YOUR INSTRUCTIONS:
Rewrite the part of the items that opens with the line containing "Click the Refresh button" and closes at the end of the items, replacing "Refresh" with "Reload" and keeping everything else unchanged. Leave the pictures out.

GIVEN DATA:
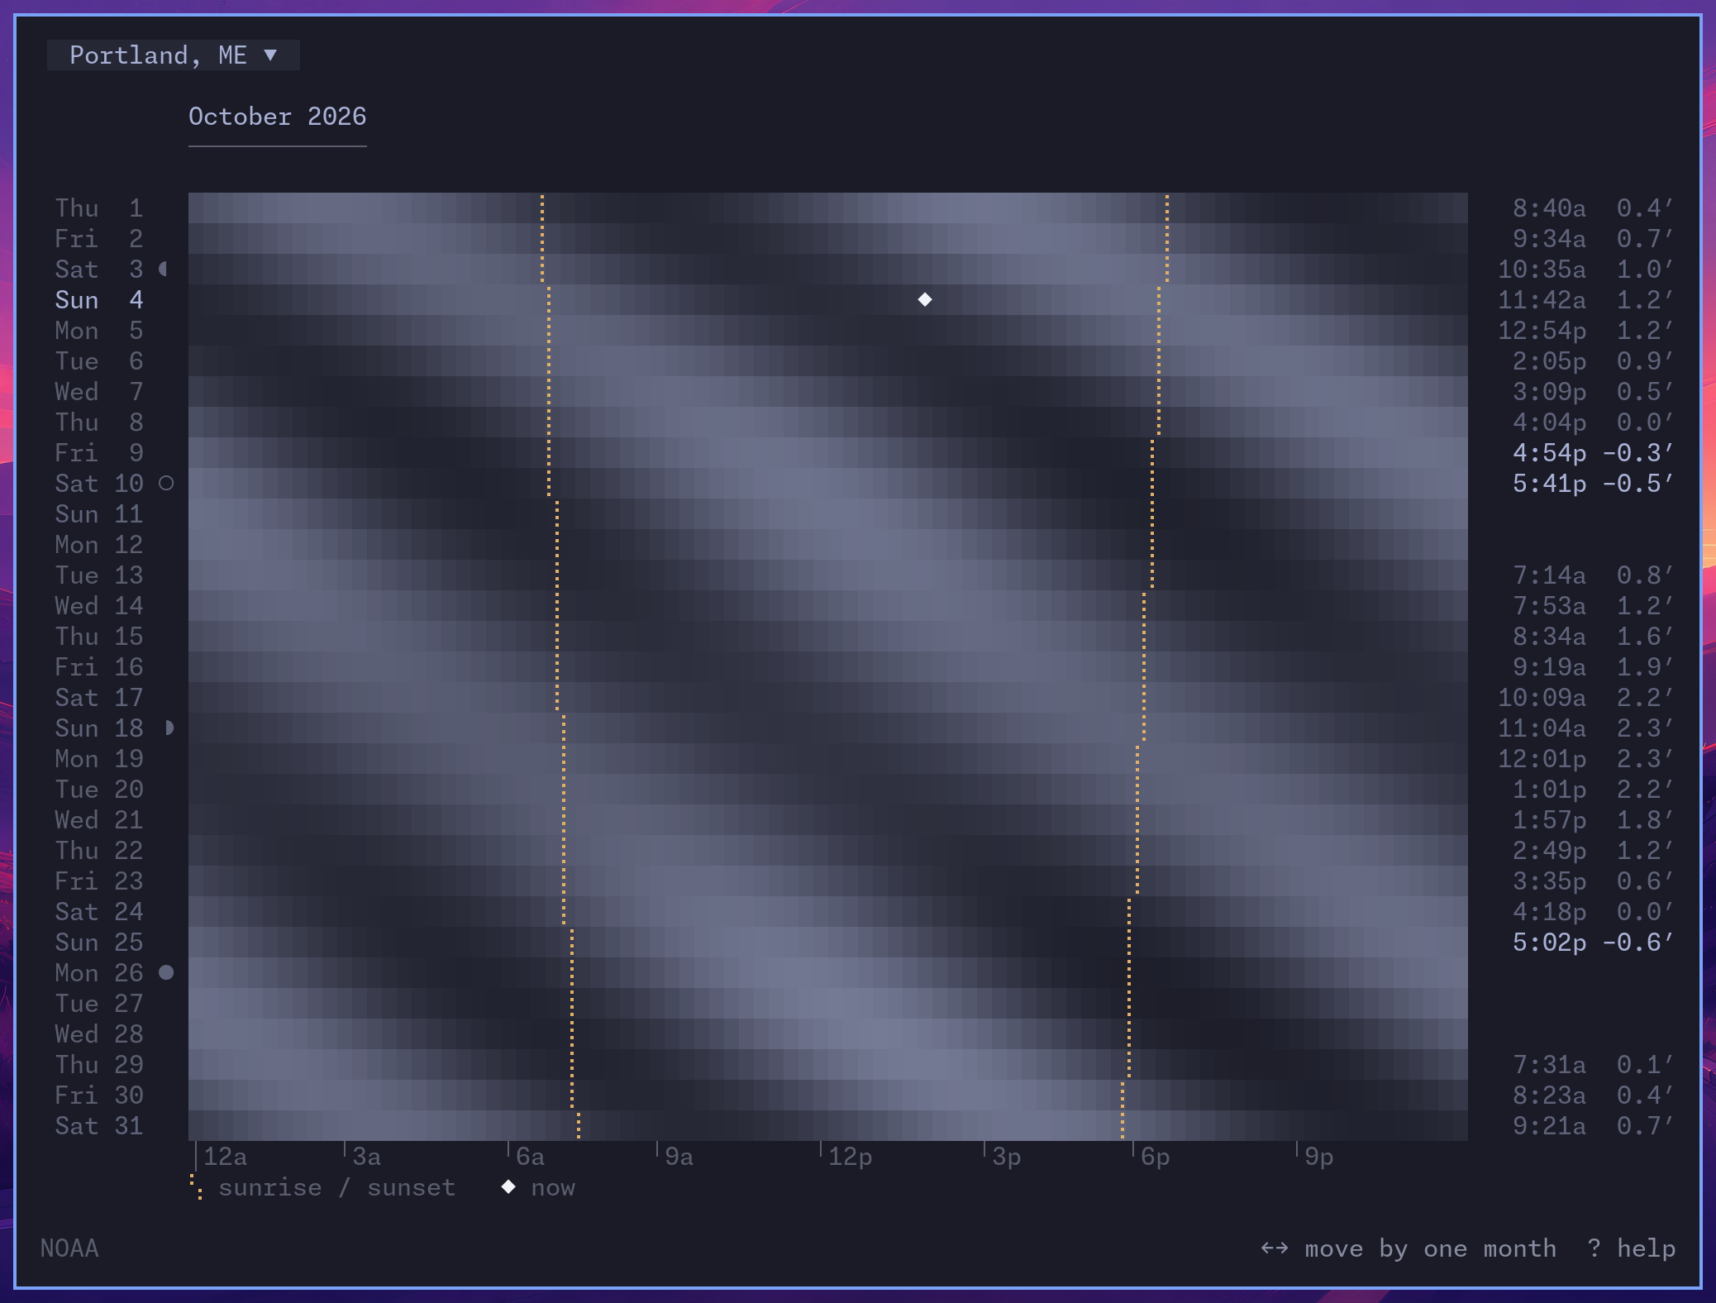Select the October 2026 month heading
Image resolution: width=1716 pixels, height=1303 pixels.
pyautogui.click(x=277, y=117)
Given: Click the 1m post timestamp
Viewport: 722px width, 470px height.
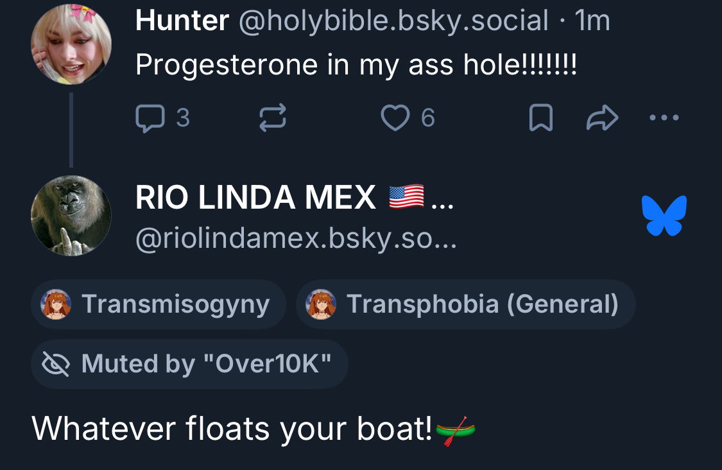Looking at the screenshot, I should [x=592, y=21].
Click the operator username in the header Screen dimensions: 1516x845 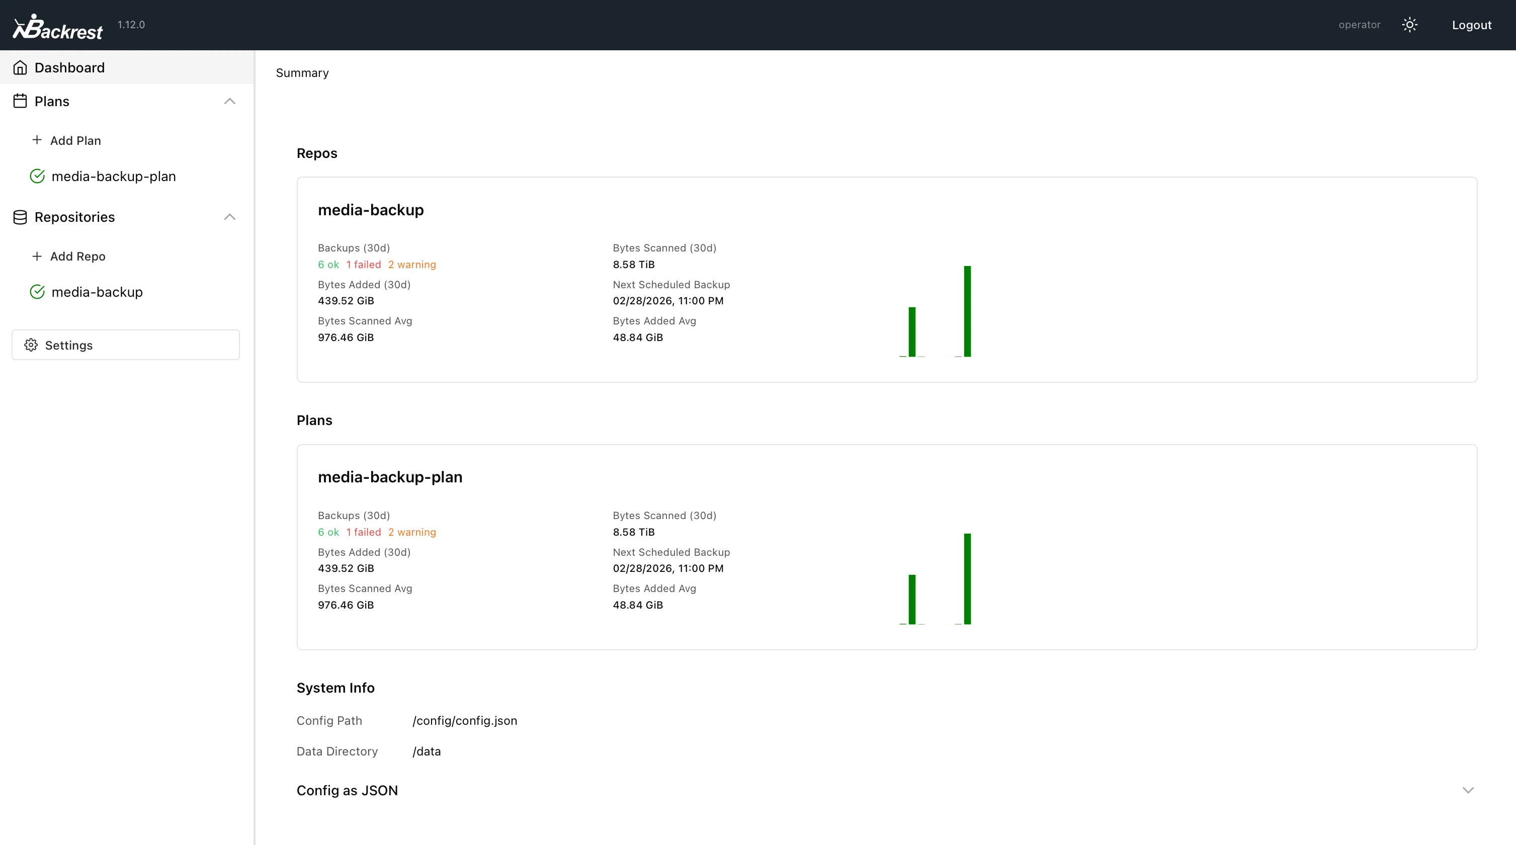tap(1359, 25)
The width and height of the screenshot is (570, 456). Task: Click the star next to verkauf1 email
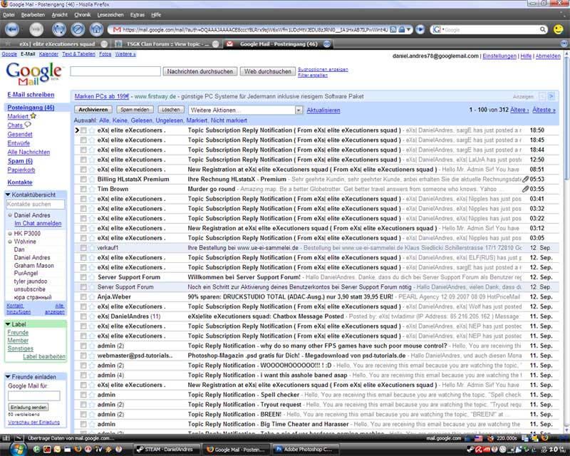(x=91, y=247)
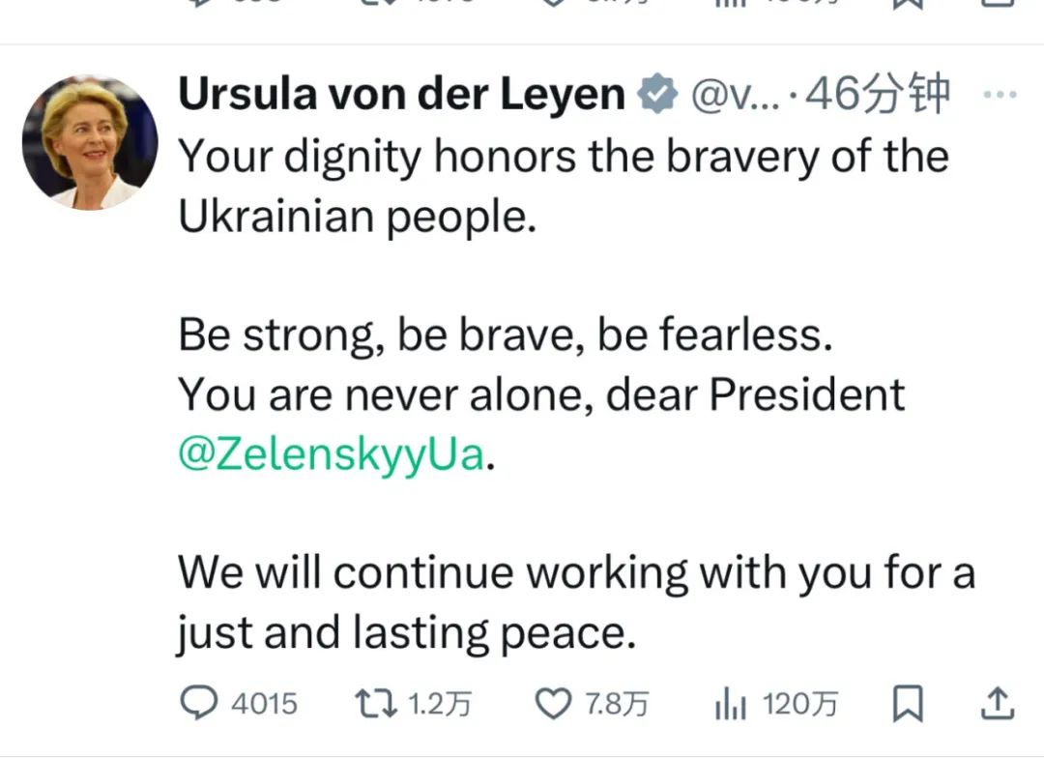Open Ursula von der Leyen's profile picture
This screenshot has width=1044, height=758.
(90, 142)
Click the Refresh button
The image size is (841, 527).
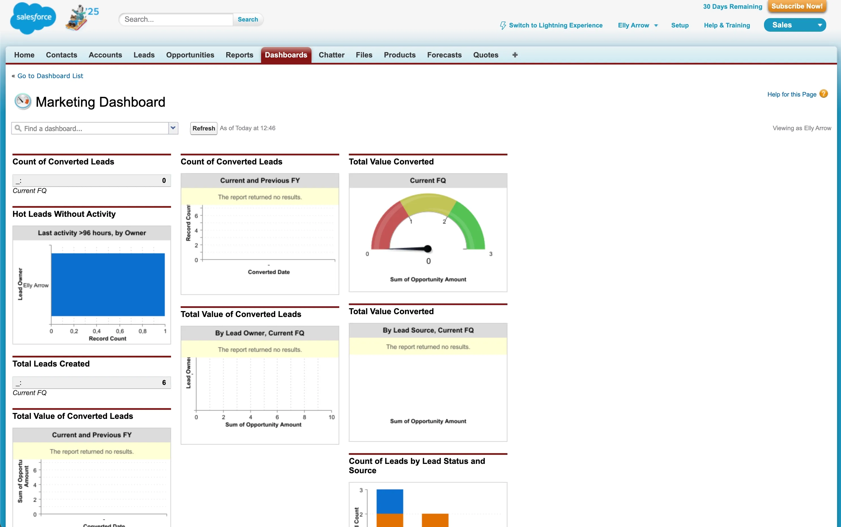[203, 128]
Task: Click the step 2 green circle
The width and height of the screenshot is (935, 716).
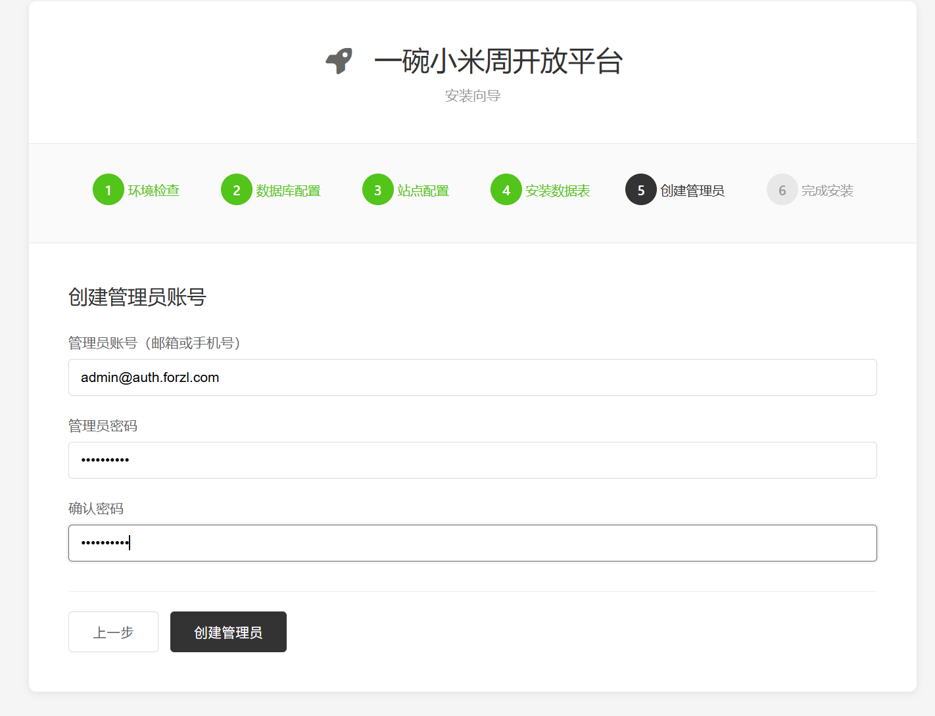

RESPONSE:
Click the Reload button
The image size is (841, 527).
[203, 128]
Task: Click the step 2 green circle
The width and height of the screenshot is (935, 716).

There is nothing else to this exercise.